DO Apply Progressive Overload

You’ll never get stronger if you don’t challenge yourself. You should consistently increase the weight, frequency and repetitions during each exercise whenever possible. It will strengthen your musculoskeletal system. This article breaks it down and explains progressive overload. 

DON’T Egolift to Impress Others

Keeping progressive overload in mind, tread carefully. There’s no point in lifting heavy weight if you are constantly struggling to maintain good form and rep it out. Know your limits, and take your time working up the weight if you need to.

DO Listen to Your Body

While it’s good to push yourself, listen to what your body is telling you. This can apply to exercises that don’t feel right, when you feel you’re too tired to keep going, or if you need a rest day. It’s okay to take an extra rest day if needed. Don’t overwork yourself, and take care of your body, it will thank you.

DON’T Skip Rest Days

I used to want to lift every day, but that’s not ideal. Your body needs to recover to keep going. I lift 6 times a week and rest on Sundays. For others, you may need 2-3 rest days, and that’s fine!

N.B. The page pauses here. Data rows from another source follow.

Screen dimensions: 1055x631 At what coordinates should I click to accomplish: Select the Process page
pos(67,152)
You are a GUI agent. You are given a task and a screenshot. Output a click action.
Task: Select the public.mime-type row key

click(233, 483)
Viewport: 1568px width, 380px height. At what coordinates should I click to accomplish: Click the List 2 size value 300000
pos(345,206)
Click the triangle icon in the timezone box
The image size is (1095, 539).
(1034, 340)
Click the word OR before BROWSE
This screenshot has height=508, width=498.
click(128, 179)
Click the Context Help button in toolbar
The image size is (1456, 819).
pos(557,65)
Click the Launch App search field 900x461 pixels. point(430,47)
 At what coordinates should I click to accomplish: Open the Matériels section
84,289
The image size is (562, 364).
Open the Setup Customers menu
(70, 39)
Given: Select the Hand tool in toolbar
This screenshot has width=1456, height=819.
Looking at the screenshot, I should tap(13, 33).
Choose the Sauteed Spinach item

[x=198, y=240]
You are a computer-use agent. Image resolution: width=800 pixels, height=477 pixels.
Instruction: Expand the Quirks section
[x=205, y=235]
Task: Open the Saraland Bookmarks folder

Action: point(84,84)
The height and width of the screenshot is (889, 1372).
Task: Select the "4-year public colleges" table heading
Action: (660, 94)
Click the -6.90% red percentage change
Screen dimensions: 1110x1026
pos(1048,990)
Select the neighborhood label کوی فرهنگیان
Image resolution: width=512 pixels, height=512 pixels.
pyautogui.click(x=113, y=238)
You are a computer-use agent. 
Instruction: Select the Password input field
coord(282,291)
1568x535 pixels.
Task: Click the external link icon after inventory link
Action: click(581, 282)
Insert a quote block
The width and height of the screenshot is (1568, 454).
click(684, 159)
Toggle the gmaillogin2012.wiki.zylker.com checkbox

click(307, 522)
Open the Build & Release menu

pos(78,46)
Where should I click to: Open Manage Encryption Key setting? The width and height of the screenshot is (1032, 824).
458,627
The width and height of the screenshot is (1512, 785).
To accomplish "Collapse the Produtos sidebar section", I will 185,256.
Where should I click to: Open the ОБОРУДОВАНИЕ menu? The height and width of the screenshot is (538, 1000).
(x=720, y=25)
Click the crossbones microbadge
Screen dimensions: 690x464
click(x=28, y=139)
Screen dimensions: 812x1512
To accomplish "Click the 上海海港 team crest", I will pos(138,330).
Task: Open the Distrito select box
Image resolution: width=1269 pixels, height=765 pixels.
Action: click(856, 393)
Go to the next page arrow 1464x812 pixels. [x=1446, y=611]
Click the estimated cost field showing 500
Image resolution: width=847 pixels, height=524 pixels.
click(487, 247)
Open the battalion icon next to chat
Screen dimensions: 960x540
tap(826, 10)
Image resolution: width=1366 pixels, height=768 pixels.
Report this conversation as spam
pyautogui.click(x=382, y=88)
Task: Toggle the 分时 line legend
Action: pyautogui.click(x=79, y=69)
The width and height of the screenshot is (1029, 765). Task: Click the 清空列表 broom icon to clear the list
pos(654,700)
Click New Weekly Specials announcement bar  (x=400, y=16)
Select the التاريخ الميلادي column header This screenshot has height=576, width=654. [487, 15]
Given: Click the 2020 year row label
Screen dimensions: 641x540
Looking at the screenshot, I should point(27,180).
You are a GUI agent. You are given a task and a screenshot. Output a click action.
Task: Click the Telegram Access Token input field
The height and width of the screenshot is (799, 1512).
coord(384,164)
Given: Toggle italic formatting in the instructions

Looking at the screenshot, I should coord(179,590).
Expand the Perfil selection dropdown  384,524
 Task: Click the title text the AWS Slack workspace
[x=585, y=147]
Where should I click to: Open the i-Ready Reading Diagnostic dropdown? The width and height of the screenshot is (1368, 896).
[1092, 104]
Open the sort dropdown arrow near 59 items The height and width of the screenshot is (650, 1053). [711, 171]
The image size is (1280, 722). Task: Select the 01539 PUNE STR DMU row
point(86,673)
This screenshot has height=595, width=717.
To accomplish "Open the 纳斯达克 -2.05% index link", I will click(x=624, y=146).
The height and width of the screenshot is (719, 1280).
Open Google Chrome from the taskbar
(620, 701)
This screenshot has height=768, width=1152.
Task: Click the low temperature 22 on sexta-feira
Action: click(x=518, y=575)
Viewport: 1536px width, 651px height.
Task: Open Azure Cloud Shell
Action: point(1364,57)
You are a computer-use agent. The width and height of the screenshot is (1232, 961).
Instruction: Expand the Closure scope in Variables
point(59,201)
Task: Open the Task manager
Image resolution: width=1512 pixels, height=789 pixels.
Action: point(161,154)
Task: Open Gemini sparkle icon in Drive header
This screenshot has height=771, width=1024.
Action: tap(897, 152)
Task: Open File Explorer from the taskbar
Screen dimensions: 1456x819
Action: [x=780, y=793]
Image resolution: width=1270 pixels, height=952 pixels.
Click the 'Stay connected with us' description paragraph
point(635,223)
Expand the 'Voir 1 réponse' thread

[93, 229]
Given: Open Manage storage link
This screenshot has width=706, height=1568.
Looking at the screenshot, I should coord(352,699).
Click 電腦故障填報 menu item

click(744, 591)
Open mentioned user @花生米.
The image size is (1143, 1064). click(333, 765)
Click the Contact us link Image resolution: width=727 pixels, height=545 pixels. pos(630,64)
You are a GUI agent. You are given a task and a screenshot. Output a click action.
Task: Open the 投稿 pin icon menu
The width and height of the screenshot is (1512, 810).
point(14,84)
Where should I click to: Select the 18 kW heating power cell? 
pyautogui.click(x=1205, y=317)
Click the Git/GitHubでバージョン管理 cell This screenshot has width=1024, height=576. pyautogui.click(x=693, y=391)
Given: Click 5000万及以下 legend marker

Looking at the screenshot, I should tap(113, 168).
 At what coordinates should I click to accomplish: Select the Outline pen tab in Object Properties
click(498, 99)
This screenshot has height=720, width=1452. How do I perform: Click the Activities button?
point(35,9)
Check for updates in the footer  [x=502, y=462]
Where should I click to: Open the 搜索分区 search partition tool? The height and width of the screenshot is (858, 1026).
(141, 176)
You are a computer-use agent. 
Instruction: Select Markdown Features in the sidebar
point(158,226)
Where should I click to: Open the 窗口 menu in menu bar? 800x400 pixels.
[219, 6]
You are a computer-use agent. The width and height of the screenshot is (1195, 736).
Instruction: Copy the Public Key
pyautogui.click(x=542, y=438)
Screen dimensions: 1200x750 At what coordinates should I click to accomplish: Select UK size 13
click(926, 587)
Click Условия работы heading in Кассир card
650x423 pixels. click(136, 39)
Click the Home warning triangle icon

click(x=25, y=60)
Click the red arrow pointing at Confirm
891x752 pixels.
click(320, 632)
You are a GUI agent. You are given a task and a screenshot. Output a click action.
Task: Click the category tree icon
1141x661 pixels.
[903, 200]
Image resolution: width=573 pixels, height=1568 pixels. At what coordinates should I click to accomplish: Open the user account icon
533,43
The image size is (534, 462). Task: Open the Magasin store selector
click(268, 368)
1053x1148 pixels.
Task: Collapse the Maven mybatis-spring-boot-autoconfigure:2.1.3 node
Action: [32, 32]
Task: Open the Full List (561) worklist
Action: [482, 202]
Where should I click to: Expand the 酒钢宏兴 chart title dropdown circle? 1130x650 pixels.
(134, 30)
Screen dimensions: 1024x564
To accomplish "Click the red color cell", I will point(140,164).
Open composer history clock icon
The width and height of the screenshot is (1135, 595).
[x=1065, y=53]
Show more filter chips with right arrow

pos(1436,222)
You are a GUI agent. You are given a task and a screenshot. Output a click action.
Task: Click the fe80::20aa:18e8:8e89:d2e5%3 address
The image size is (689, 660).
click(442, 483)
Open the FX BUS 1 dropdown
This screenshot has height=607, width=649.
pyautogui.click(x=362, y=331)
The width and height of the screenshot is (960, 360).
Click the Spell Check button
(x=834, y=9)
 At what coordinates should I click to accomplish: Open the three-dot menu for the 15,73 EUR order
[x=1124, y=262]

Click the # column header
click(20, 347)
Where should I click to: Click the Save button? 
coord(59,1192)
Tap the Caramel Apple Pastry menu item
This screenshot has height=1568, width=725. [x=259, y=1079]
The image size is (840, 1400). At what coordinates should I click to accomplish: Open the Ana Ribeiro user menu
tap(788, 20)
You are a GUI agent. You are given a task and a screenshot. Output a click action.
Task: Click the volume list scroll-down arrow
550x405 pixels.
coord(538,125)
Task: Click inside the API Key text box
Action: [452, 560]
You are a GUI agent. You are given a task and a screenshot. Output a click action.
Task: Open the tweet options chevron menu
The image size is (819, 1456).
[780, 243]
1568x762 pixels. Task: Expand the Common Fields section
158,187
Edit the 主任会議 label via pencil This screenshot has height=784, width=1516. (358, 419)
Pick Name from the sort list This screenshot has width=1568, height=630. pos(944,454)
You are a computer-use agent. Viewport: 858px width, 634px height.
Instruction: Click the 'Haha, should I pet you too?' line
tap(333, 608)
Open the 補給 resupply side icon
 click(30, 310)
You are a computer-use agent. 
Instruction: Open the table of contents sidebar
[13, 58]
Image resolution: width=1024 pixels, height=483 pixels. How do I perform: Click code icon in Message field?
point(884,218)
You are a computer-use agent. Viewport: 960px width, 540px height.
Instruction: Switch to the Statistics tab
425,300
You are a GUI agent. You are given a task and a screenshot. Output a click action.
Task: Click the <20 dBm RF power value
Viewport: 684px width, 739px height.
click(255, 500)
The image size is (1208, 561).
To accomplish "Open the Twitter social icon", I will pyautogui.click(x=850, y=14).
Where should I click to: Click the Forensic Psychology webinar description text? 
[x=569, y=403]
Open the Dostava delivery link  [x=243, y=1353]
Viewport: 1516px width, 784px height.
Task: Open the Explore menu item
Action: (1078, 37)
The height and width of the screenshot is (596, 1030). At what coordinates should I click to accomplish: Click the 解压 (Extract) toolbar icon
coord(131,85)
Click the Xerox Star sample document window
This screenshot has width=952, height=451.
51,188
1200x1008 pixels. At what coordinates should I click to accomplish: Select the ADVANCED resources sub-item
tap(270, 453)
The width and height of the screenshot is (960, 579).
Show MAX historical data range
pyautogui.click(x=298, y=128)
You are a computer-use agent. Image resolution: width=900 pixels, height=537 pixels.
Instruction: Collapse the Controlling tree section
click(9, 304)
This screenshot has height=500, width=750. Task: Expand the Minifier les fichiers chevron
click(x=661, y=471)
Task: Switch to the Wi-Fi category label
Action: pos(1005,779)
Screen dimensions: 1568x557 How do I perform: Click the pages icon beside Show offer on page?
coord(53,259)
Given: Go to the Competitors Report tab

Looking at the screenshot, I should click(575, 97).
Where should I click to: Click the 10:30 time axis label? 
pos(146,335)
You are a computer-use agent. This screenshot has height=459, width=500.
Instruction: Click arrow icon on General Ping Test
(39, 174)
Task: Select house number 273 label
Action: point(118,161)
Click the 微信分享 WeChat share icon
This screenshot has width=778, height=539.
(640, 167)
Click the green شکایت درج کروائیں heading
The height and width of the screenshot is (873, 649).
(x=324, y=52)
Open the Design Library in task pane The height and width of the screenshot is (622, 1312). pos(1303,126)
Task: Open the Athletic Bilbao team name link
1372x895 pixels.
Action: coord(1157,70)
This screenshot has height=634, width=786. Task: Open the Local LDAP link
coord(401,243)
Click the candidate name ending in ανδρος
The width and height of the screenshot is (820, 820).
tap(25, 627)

DO Include Cardio in Your Routine

Lifting is great, but so is cardio! Cardio has many benefits such as improving your cardiovascular health and strengthens your immune system. Even walking on the treadmill or going for a hot girl walk outside are great ways to incorporate cardio into your routine.

DON’T Try to Out-Train a Bad Diet

While lifting and cardio go hand-in-hand, you cannot out-train a bad diet. Doing lots of cardio to compensate for your diet will not get you the results you want. Work out, out and eat clean. You don’t necessarily have to restrict yourself either, but don’t solely rely on exercise.

DO the Same Exercises Consistently

Don’t try to switch it up every time you work out. You should maintain the same routine for at least 6 weeks to see optimal results. You can add variations, but you should do the same compound and isolation movements. Sometimes instead of a flat dumbbell chest press, you could do an incline chest press one day instead, which is okay because it’s the same movement. But to apply progressive overload, try to do the same exercises consistently.

DON’T Try to PR Every Time You Lift

It’s exciting to lift heavy weights, but don’t get carried away. Don’t pressure yourself to lift heavier than you need to that day just because you see other people lifting heavier weights than you. Do what feels right that day, and if you do feel ready for a PR, then go for it. But sometimes this can result in ego lifting.